The property is well positioned at one of Midtown Manhattan’s premier locations–the block spanning 59th and 60th streets on Madison Avenue–across from the GM Building in the heart of the city’s Plaza District with views of Central Park and in the immediate vicinity of Barney’s. The property’s square footage includes approximately 90,000 sf of retail space, which features the New York City flagship stores of Crate and Barrel and Tod’s. Office tenants in the building include Polo Ralph Lauren’s corporate headquarters, Columbia Presbyterian, as well as several prominent investment firms.

“This deal further cements our position as the largest retail landlord on Madison Avenue and we are thrilled to add it to our bicoastal portfolio of high-end assets,” notes Ashkenazy Acquisition Corp. president Michael Alpert, in a prepared statement. “Situated at the epicenter of New York City’s most coveted office and retail neighborhood, this Midtown tower leased to world-class tenants presented a rare real estate opportunity that we embraced with enthusiasm. We are pleased that during a period of economic uncertainty, where deals have not always come together easily, we were able to obtain efficient financing with significant lender interest.”

Ashkenazy Acquisition owns notable properties across the US including Washington, DC’s Union Station, Barney’s New York locations in New York, Beverly Hills and Chicago, and San Antonio’s River Center Mall. A syndicate of lenders that includes Natixis and Shorenstein provided the financing for the transaction. Ackman Ziff worked with the partners to secure financing.

The joint venture was represented by counsel, Kriss & Feuerstein LLP and Greenberg Traurig LLP. Eastdil Secured participated in an advisory role on behalf of the buyer. JP Morgan Chase Realty Advisors represented the seller, Hiro Real Estate Co.

As GlobeSt.com previously reported, this sale confirms trophy strength. The drop in price from year-end 2007 to the start of this year caused speculation in some quarters that the credit crunch is depressing the value of trophy Manhattan office properties. However, Deborah Jackson, executive managing director of locally based Weiser Realty Advisors, told GlobeSt.com at the time the deal was revealed that “no one deal makes a market, even though the price on that deal declined,” adding that “money is still available,” especially for well-located, well-leased properties.

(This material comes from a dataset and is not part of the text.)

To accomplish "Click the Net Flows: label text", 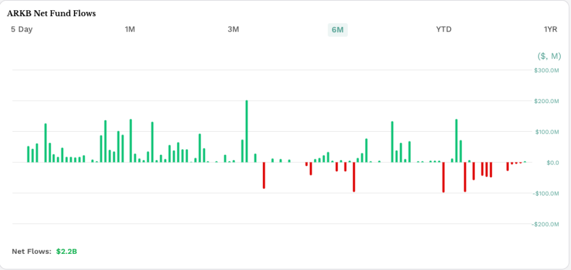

As far as investment sales goes, Cushman & Wakefield’s Q1 ’08 report says that the first quarter of 2008 was down significantly from the first quarter of 2007, largely due to uncertainty in the financial and debt markets and a lack of product for sale. “Investors–like office tenants–are pausing to gauge the uncertainty in the economy and what impact it may have on the office leasing market,” said Joseph Harbert, COO for C&W’s New York Metro Region, during a breakfast presentation Tuesday. “Despite the slowdown, a significant amount of capital is still focused on the Manhattan market and confidence is high over the long-term.”